O mesmo se pode falar da ousada aposta do autor: escalar uma criança com síndrome de Down. No mínimo, foi um curioso exercício de improviso, que surpreendeu ao chamar a atenção pela quantidade de cacos que atores como Regina Duarte tinham de criar nas cenas com a pequena Joana Morcazel. Regina, aliás, parece ter se esforçado para compor uma das piores personagens de seus 42 anos de carreira na tevê. O excesso de caras e bocas explicitou os cada vez mais escassos recursos cênicos da atriz.
A trama também teve aspectos curiosos. No meio de toda a contemporaneidade das ruas e dos ?points? ?Manequianos? do Leblon, o autor deixou brechas para analogias de época entre seus personagens. A família de Tide, por exemplo, vivido por Tarcísio Meira, exemplifica uma espécie de patriarcado. Seis filhos e sete netos reunidos em volta de uma gigantesca mesa com refeições quase medievais remetem às histórias de época. Isso sem falar no amor Romeu e Julieta da bulímica bailarina de caixinha de música Giselle e do pianista Luciano, personagens de Pérola Faria e Rafael Almeida, que evocam tragédias shakespeareanas.
Na verdade, o autor, que reúne fragmentos de histórias dentre mais de 100 atores na trama, tem um personagem onipresente: o Rio de Janeiro. Seu explícito amor por paisagens turísticas, aliado à aquarela de focos e de contrastes do diretor Jayme Monjardim, retratam uma cidade rica em texturas. Representa um fascínio pelos contornos cariocas semelhante à fixação de Woody Allen pela Nova York retratada em seus filmes. Em alguns momentos, Maneco e Woody poderiam traçar paralelos em suas confissões de amor metropolitanas. Com declarações fragmentadas em personagens tipicamente cariocas, Maneco também conseguiu sublinhar a relevância da temática social em suas tramas.
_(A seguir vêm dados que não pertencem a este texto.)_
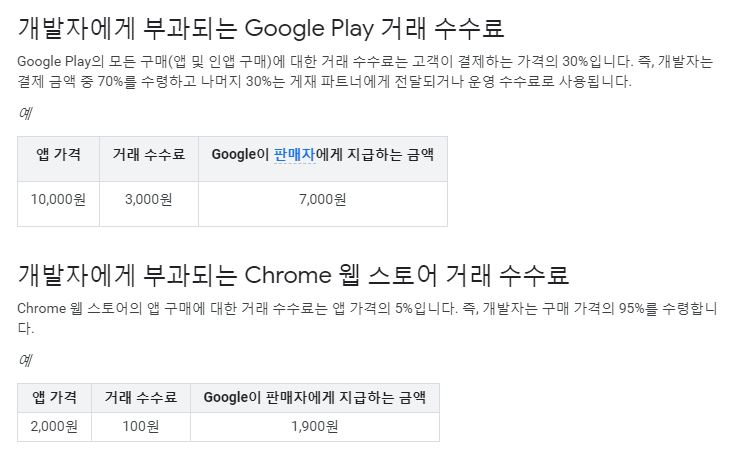Select the 100원 transaction fee cell
Screen dimensions: 735x456
point(141,427)
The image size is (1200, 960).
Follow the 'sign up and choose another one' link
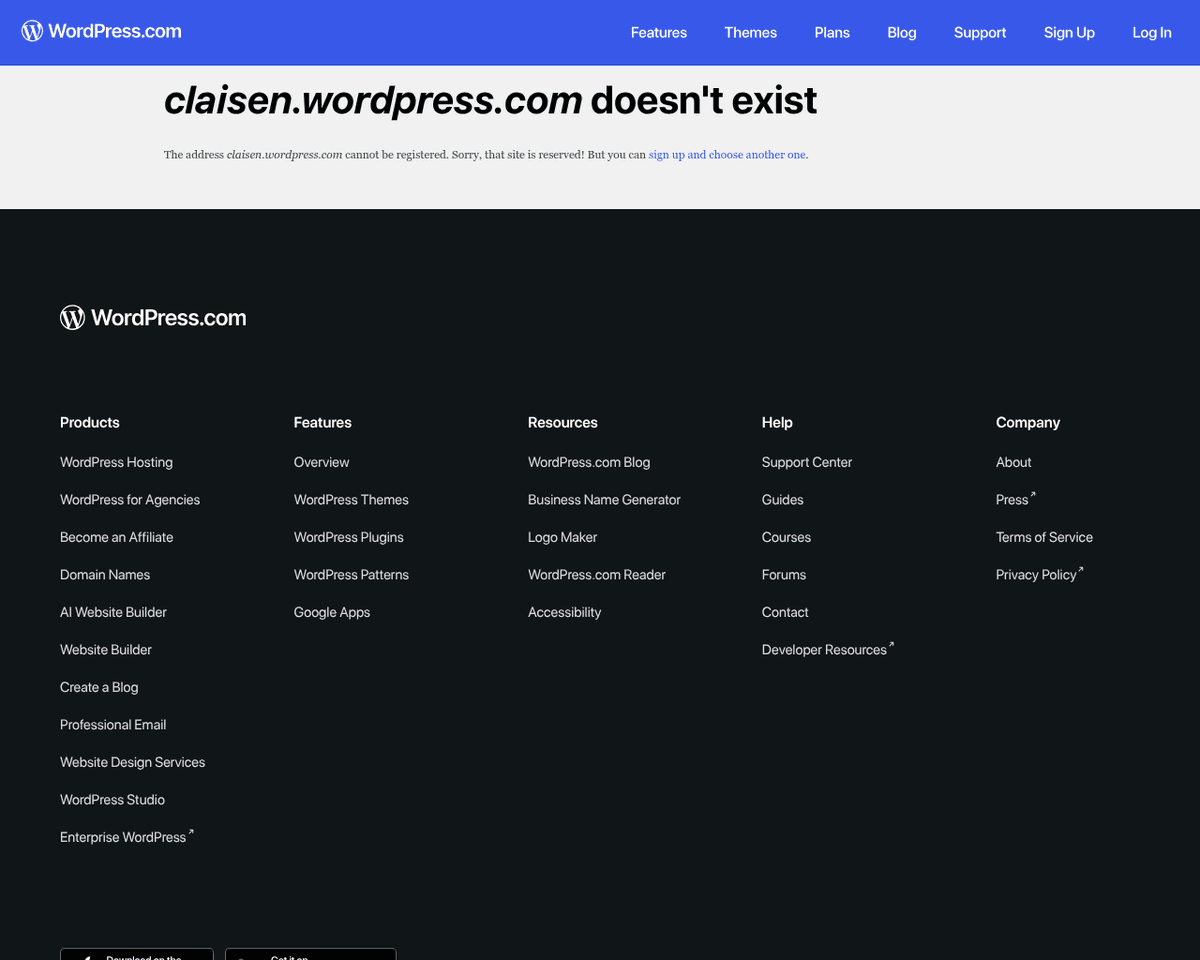click(x=727, y=155)
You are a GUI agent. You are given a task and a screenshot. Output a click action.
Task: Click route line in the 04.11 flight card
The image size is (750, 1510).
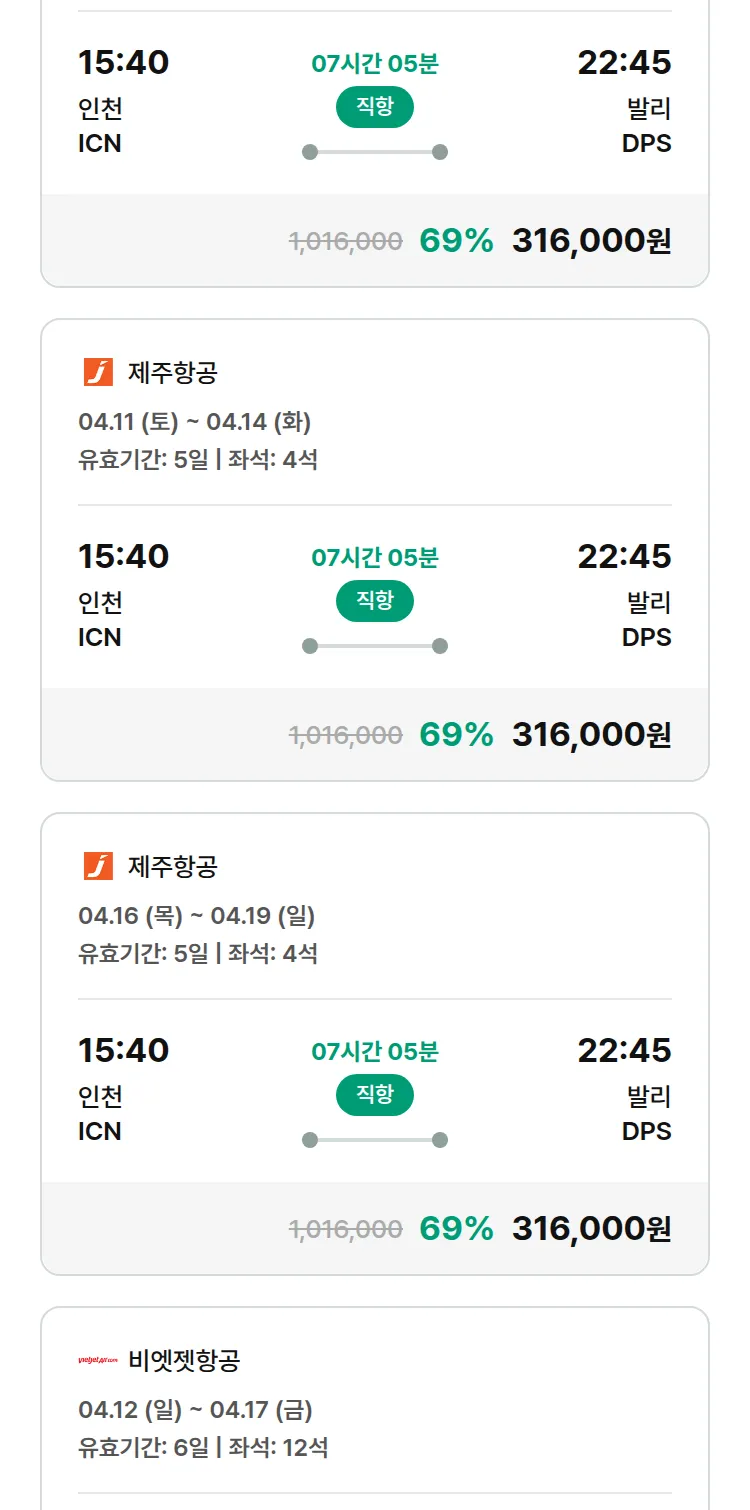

Incentivou o interesse dos jovens pela arte através de uma fictícia casa de cultura, a AMA; alertou adolescentes para doenças desencadeadas pelo culto à magreza, como a bulimia; tratou do alcoolismo e de suas conseqüências. Entre os altos e baixos de Páginas da Vida, Maneco reafirma sua preocupação com a profundidade das discussões humanas.